-- Texto extraído --

══════════════════════════════

¿Conoces lo que te impide (a ti) amar?
Aleteia
Carlos Padilla Esteban | Jun 11, 2018
¿Pereza, comodidad, egoísmo, pretensión de querer ser todopoderoso, saberlo todo, controlarlo todo...? Cada uno tiene su herida...
Experimento en mi carne con frecuencia la fragilidad. Me tientan el mal, el demonio, el mundo. Me tientan para no hacer el bien, para no amar.
Es la huella de ese pecado original que me hace nacer dividido, roto por dentro. Adán y Eva fueron tentados. Querían ser como Dios. Poderosos como Él.
No estar sometidos a ninguna ley, a ninguna prohibición. No ser humillados nunca. ¿No es ese a veces el deseo de mi corazón?
Veo en mí la dolorosa huella de esa ruptura tan honda. Quiero ser amado en lo más profundo de mi ser. Pero las decepciones, las heridas, las frustraciones, los fracasos, me han debilitado. Y de esa herida brota mi pecado. Mi discapacidad para amar.

══════════════════════════════

-- Material proporcionado --

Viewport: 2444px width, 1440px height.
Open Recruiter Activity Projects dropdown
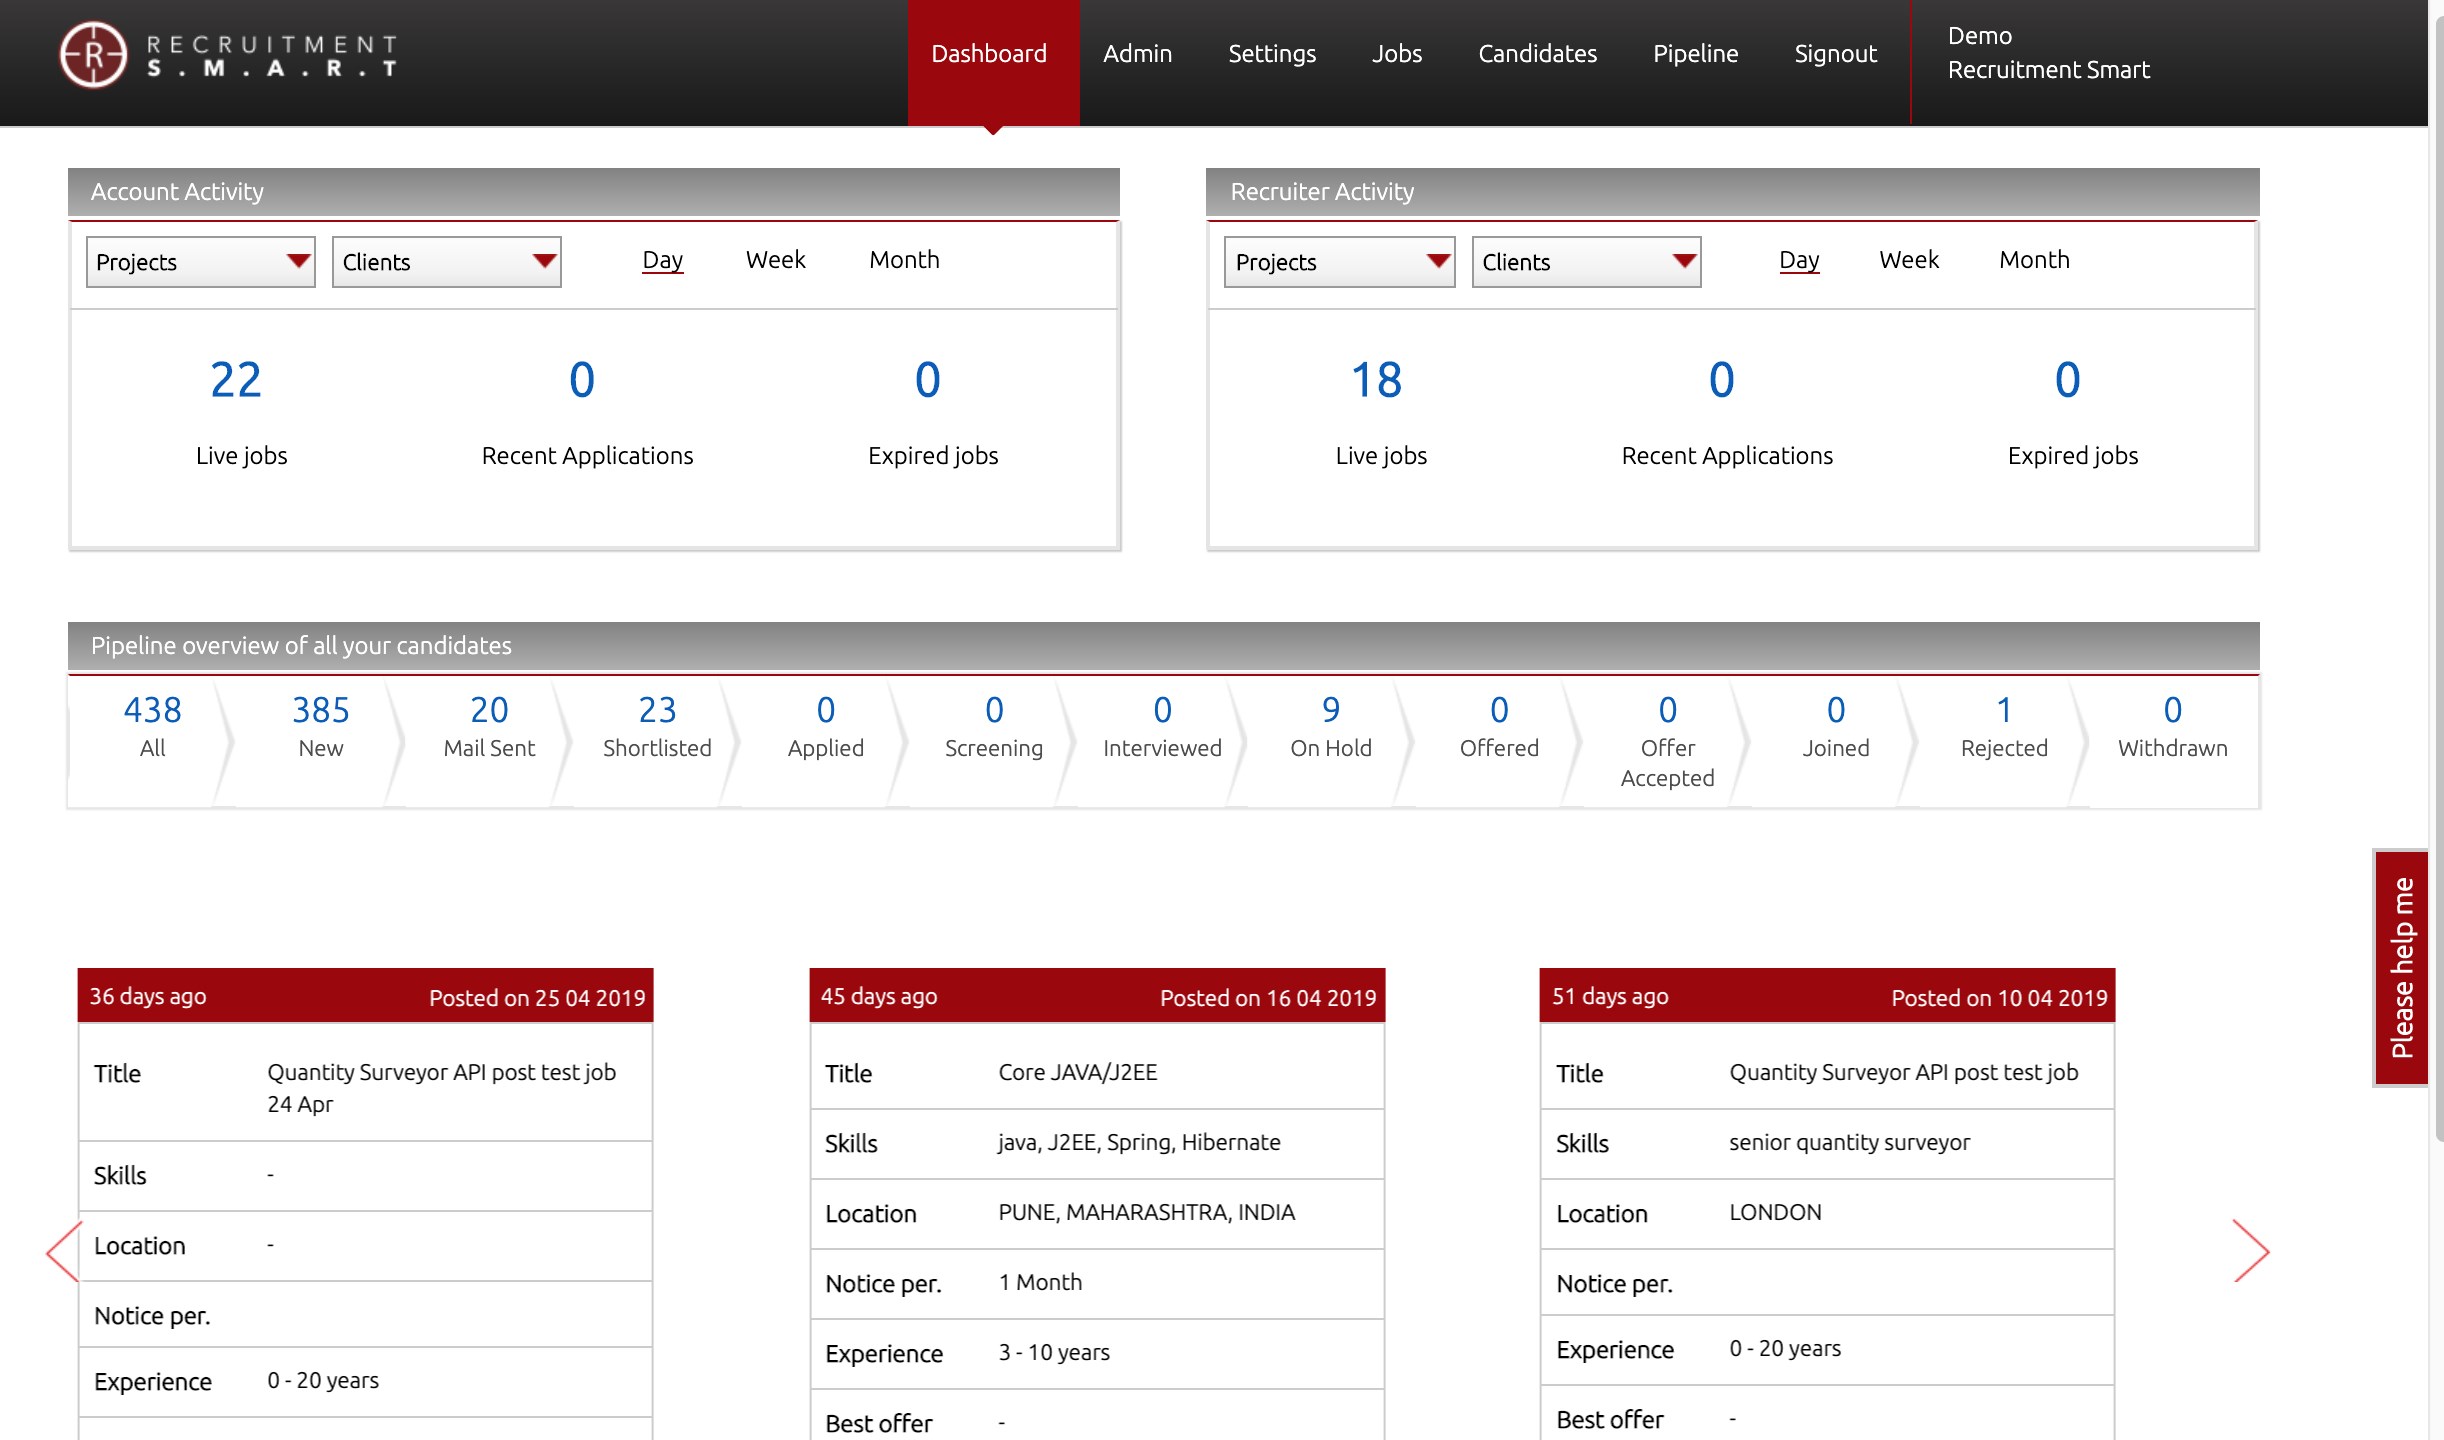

══════════════════════════════

-- Por hacer --
#1 Transcribe del texto extraído todo lo que va desde "No estar sometidos" hasta "discapacidad para amar.", ambos incluidos.
#2 Responde estas preguntas a partir del texto extraído:
(a) ¿Quién firma el texto y en qué fecha?
(b) ¿Qué querían ser Adán y Eva?
(c) ¿Qué brota de la herida mencionada en el último párrafo?
El listado no hace falta para nada.

-- Respuestas por tarea --
#1
No estar sometidos a ninguna ley, a ninguna prohibición. No ser humillados nunca. ¿No es ese a veces el deseo de mi corazón?
Veo en mí la dolorosa huella de esa ruptura tan honda. Quiero ser amado en lo más profundo de mi ser. Pero las decepciones, las heridas, las frustraciones, los fracasos, me han debilitado. Y de esa herida brota mi pecado. Mi discapacidad para amar.

#2
(a) Carlos Padilla Esteban, el 11 de junio de 2018.
(b) Querían ser como Dios, poderosos como Él.
(c) El pecado, la discapacidad para amar.